Provided entries>
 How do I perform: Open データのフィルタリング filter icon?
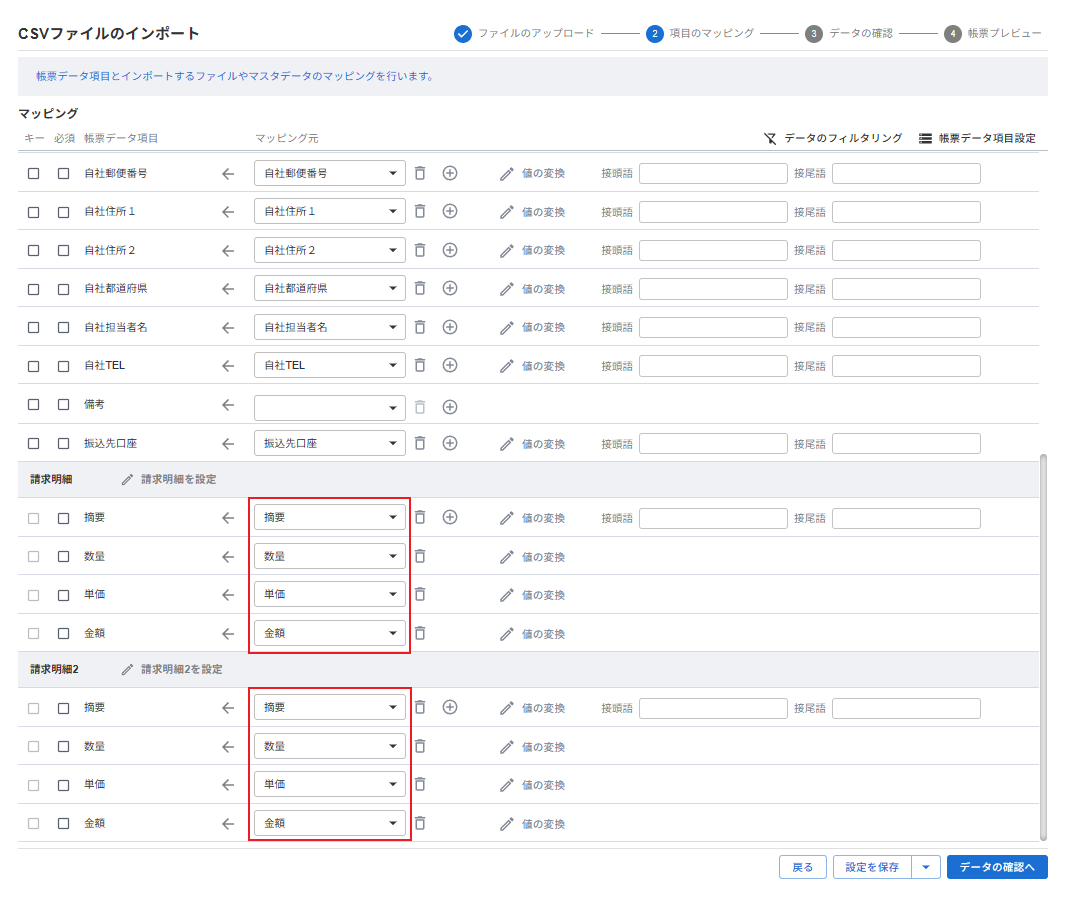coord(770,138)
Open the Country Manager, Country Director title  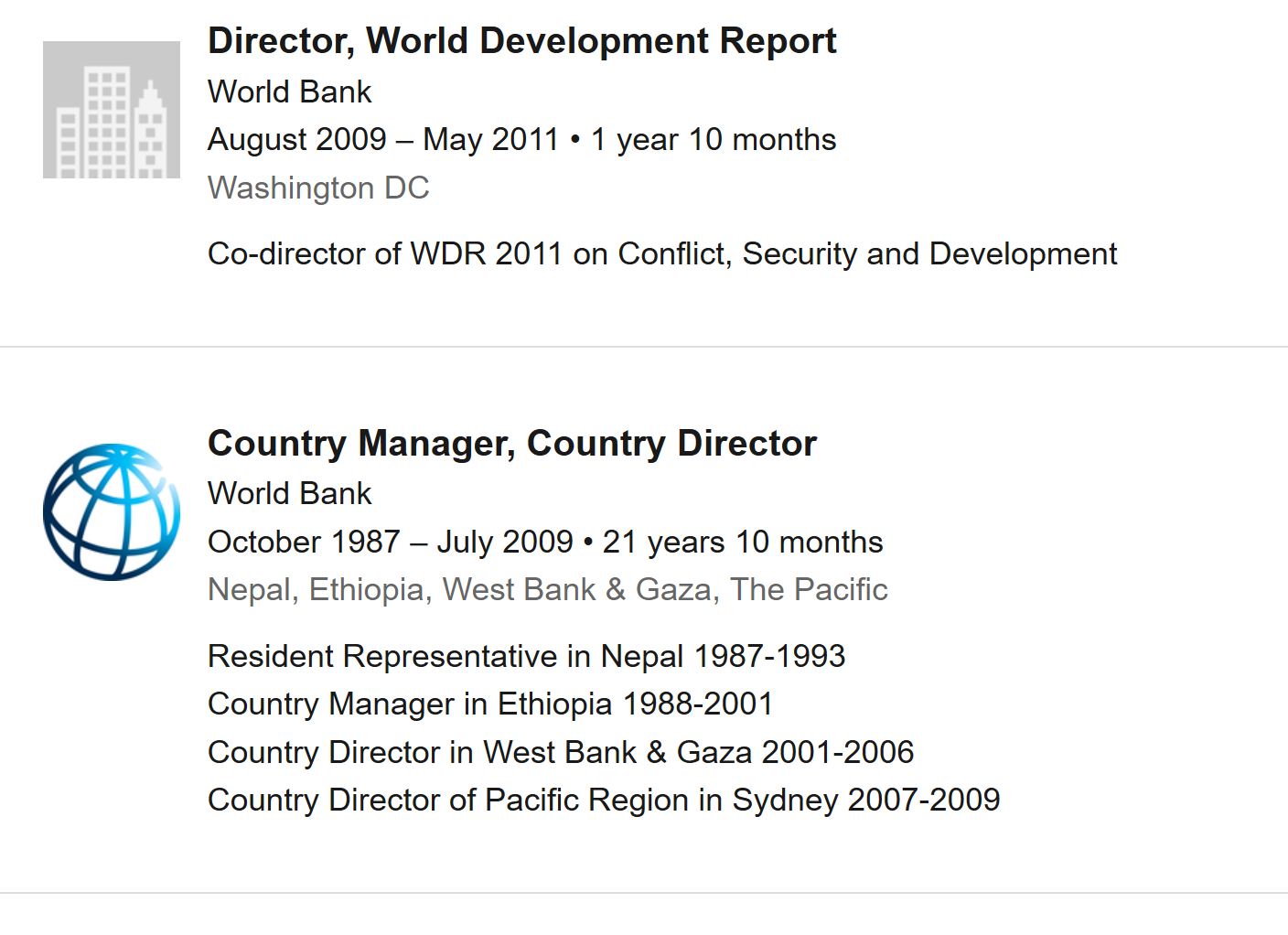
---
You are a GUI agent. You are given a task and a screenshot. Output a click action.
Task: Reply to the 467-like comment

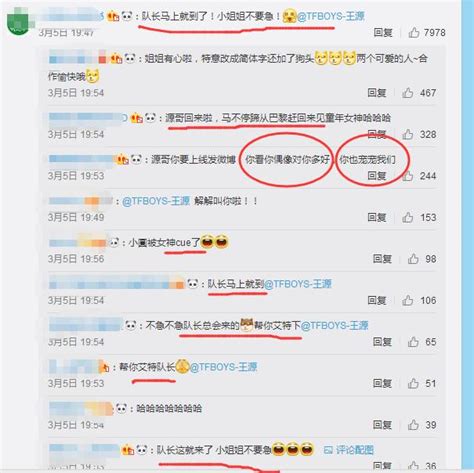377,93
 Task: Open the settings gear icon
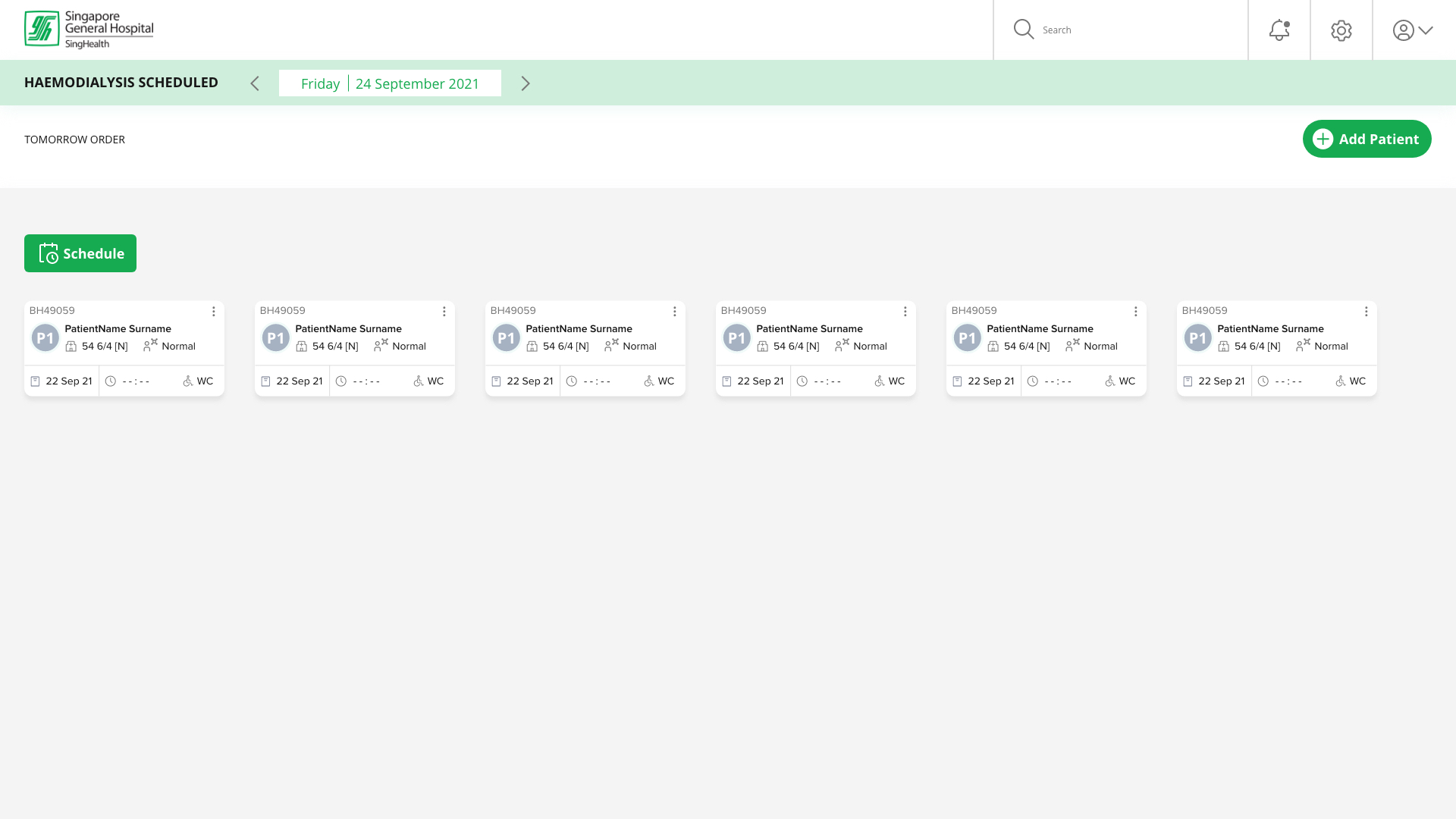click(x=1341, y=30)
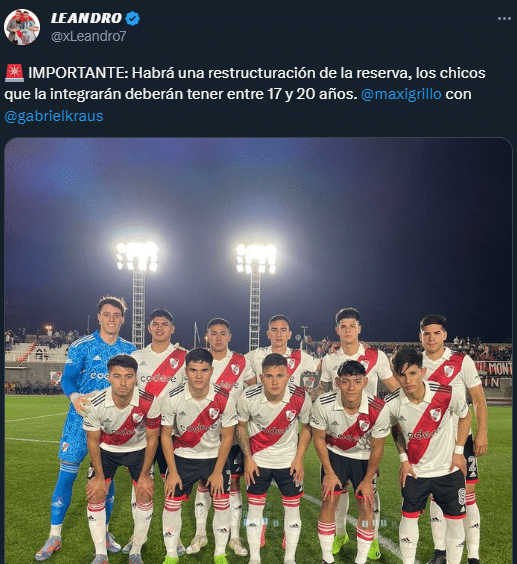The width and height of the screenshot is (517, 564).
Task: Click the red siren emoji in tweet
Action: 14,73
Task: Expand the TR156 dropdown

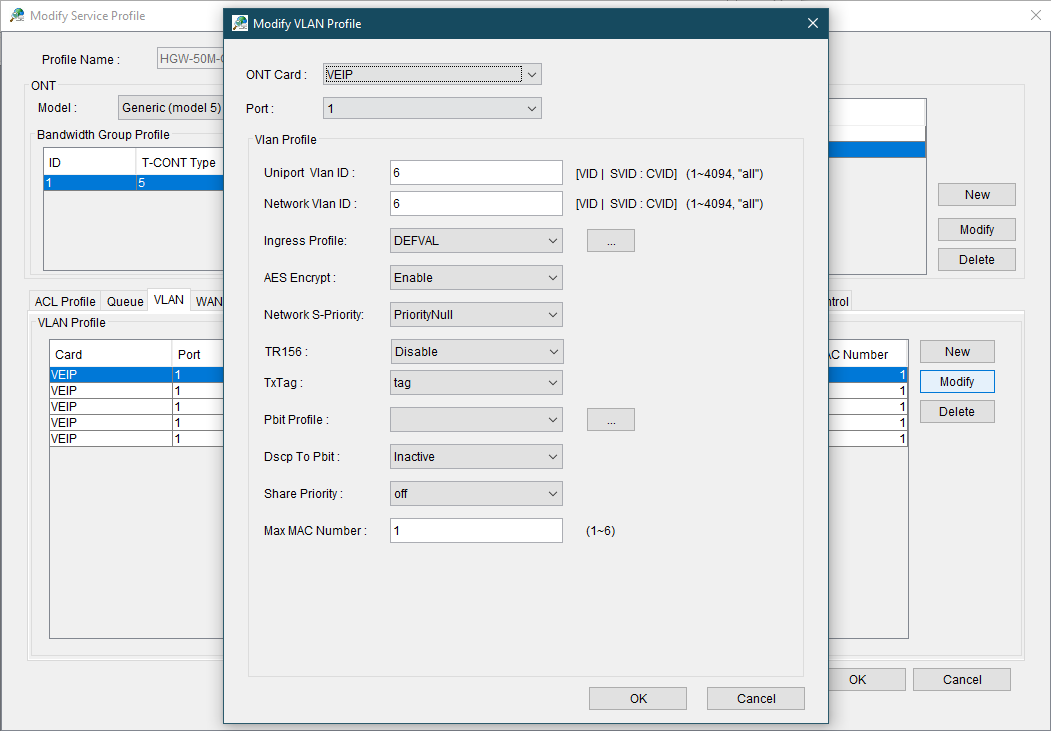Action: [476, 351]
* * *
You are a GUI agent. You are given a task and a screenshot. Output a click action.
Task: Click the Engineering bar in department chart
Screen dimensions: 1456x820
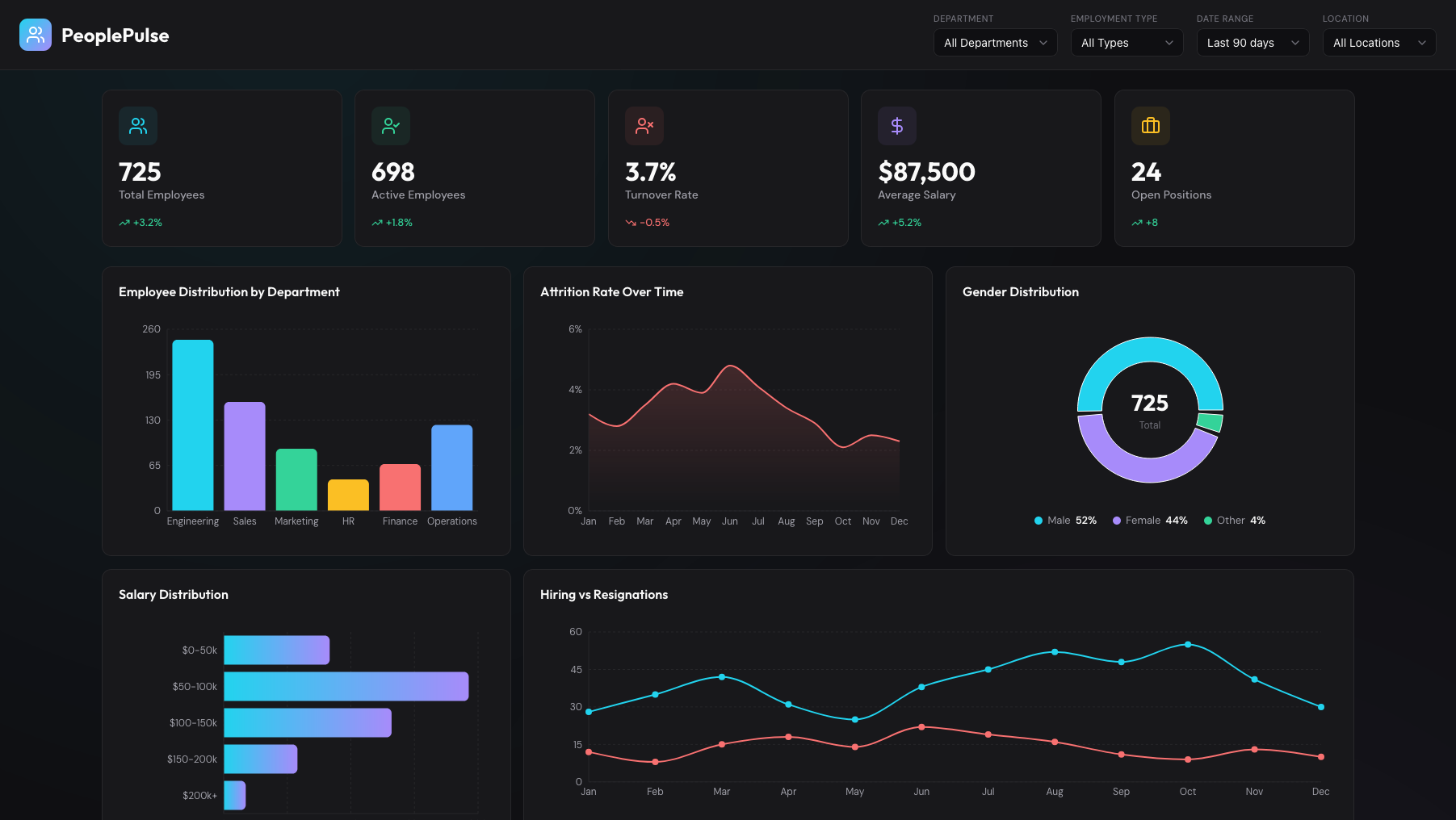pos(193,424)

Given request> Set out the material as a numbered list, starting at the line containing "How do I perform: Open" and ending at the line containing "Open the Country", with blank lines skipped and the pictures omitted.

Task result>
1.  How do I perform: Open データのフィルタリング filter icon?
2. coord(770,138)
3. Open the Country Manager, Country Director title  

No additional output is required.